=== Description of the task ===
Set down only the lines from the one containing "Click the GlassWire app icon in list" through the final line of the entries below, exactly as they stand, with no pictures.

[Collected data]
──────────────────────────────

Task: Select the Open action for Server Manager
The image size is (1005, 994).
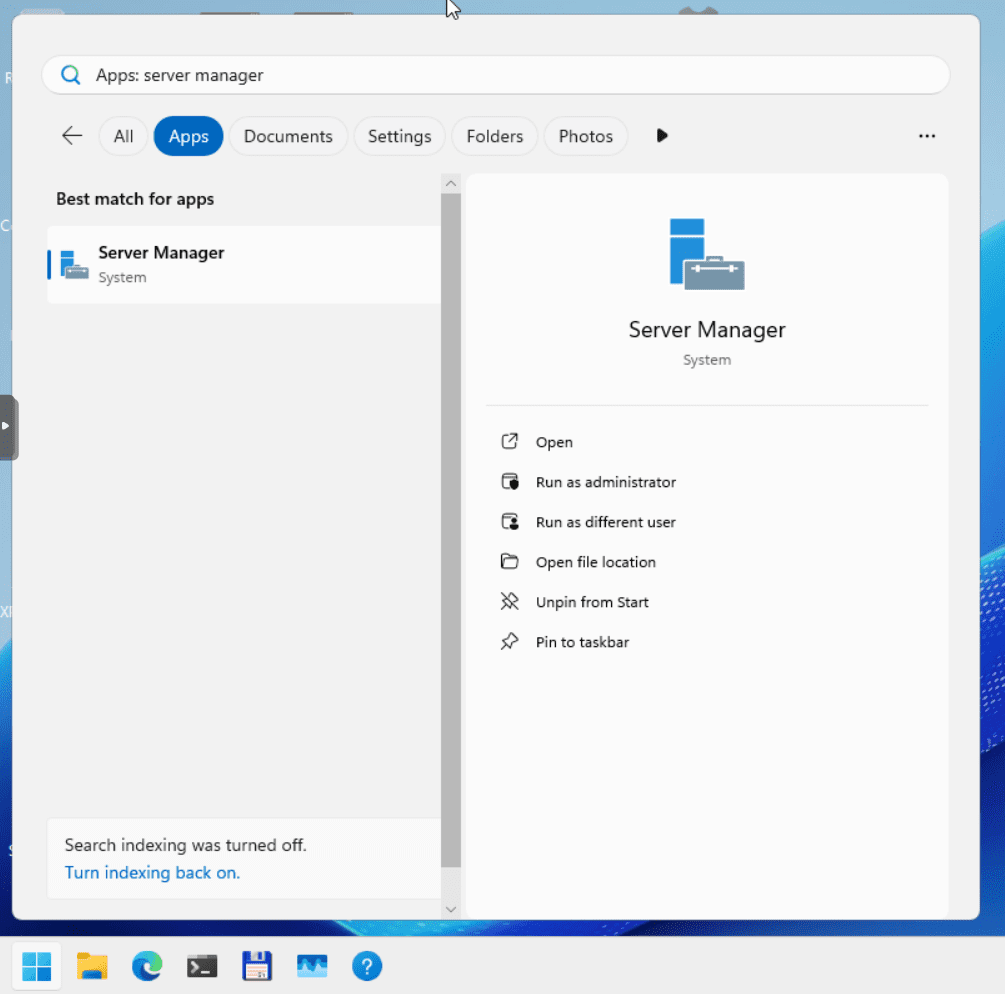Action: point(553,442)
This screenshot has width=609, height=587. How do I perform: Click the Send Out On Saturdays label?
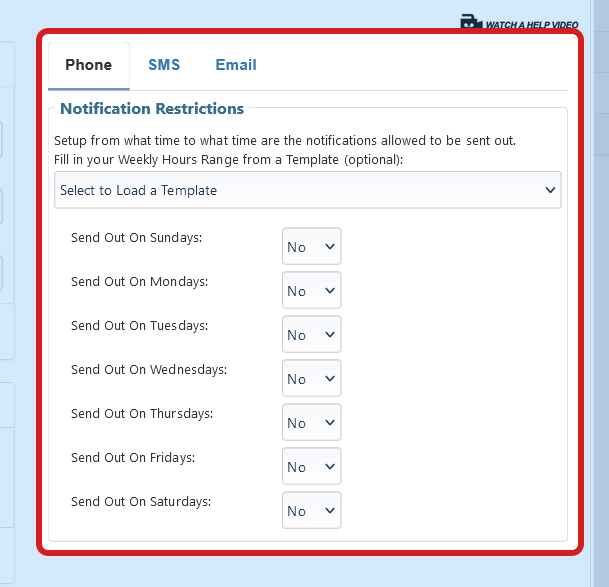pos(141,502)
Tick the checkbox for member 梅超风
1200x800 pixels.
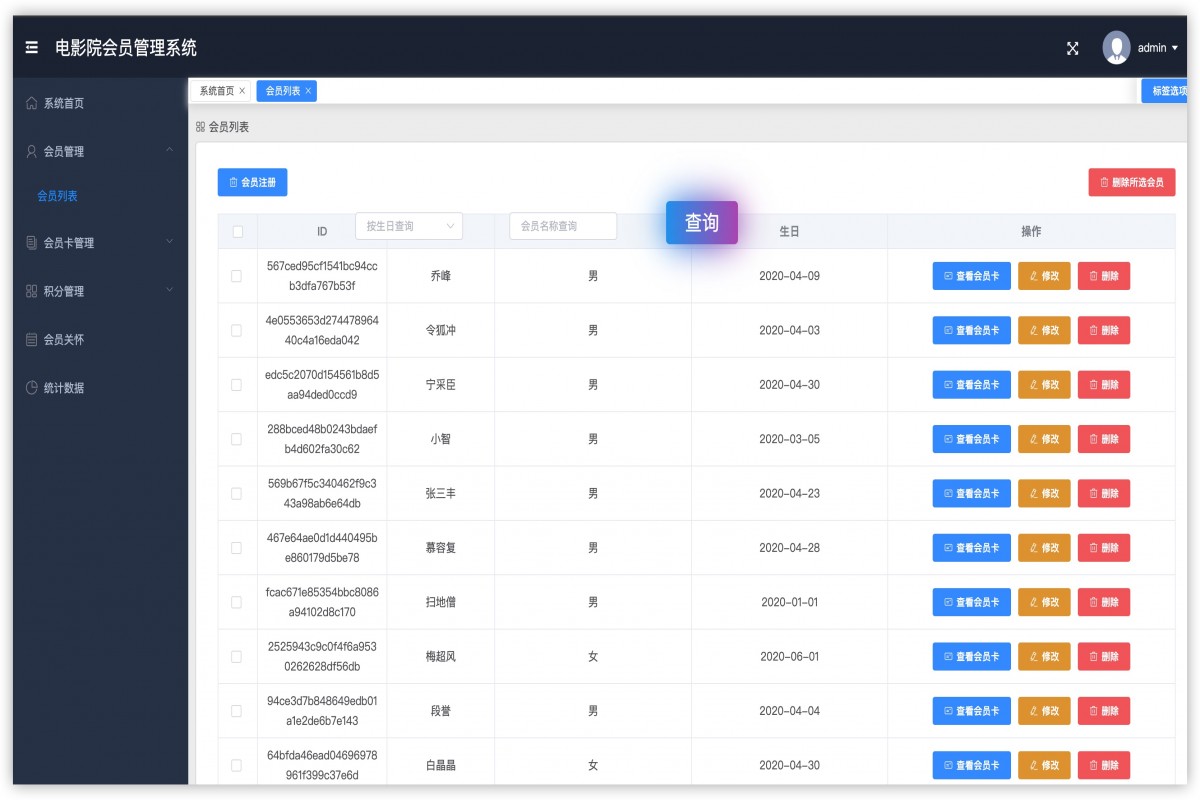pos(237,657)
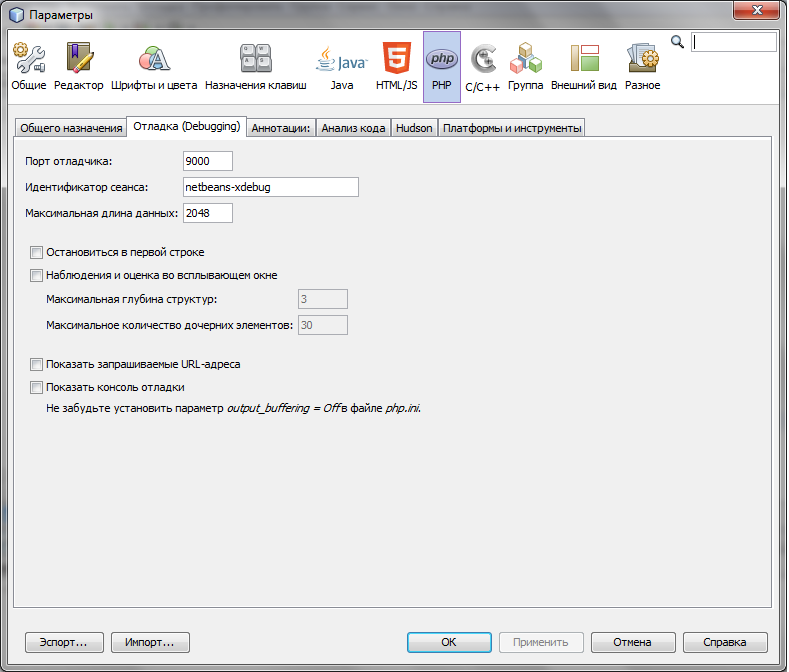Open the HTML/JS options category
The height and width of the screenshot is (672, 789).
[397, 66]
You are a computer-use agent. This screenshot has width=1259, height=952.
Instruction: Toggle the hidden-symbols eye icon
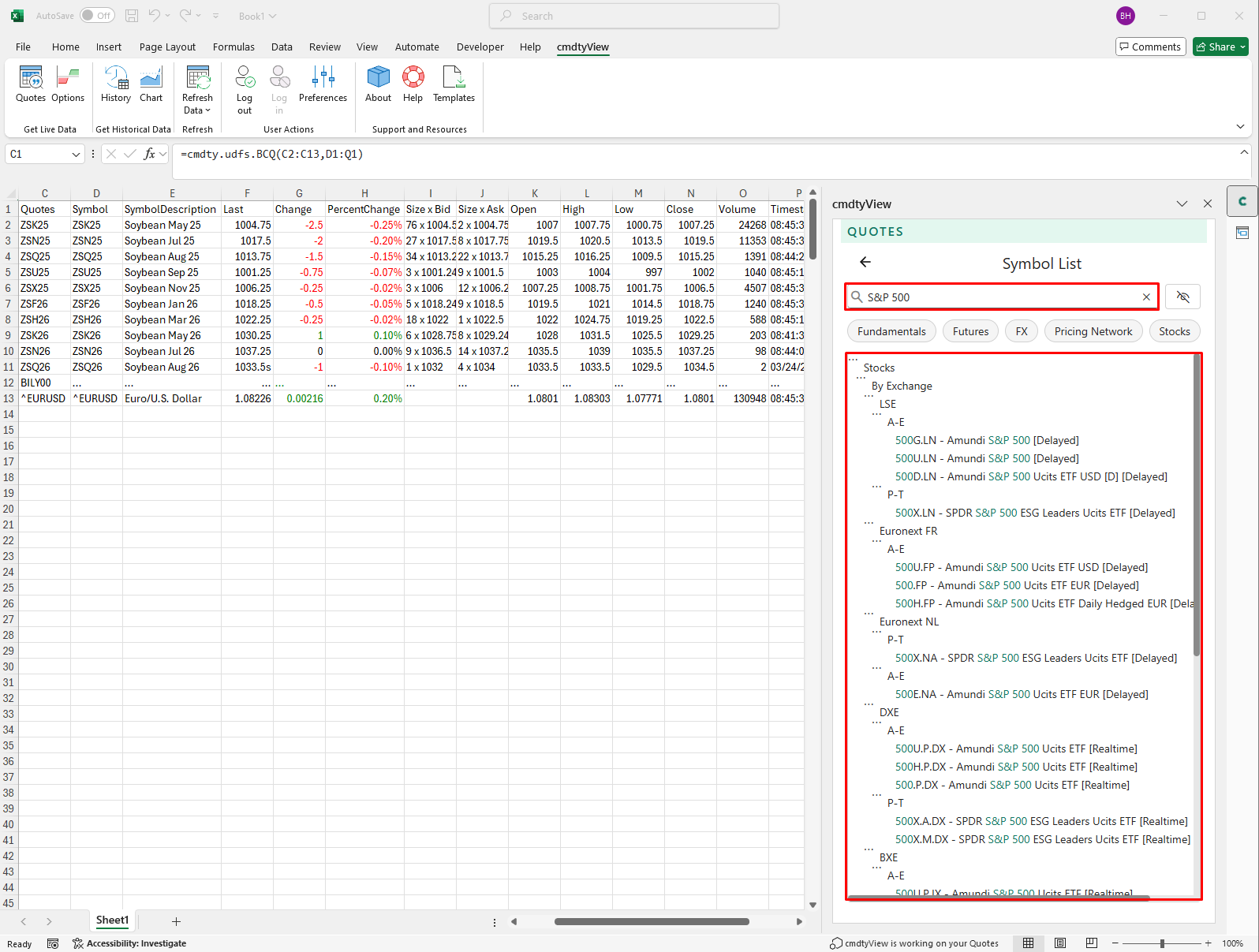click(x=1182, y=297)
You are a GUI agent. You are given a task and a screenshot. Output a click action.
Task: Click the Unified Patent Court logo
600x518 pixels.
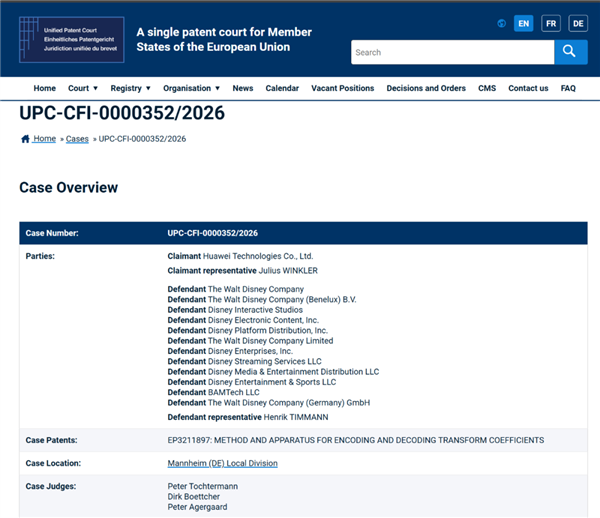coord(71,39)
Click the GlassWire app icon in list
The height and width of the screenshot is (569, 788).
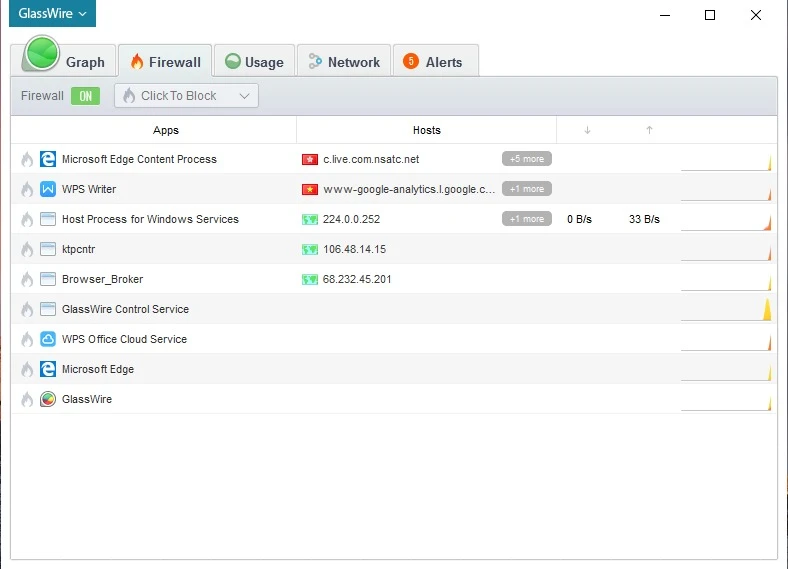pyautogui.click(x=47, y=399)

──────────────────────────────

=== Result below ===
Click the GlassWire app icon in list
The height and width of the screenshot is (569, 788).
pyautogui.click(x=47, y=399)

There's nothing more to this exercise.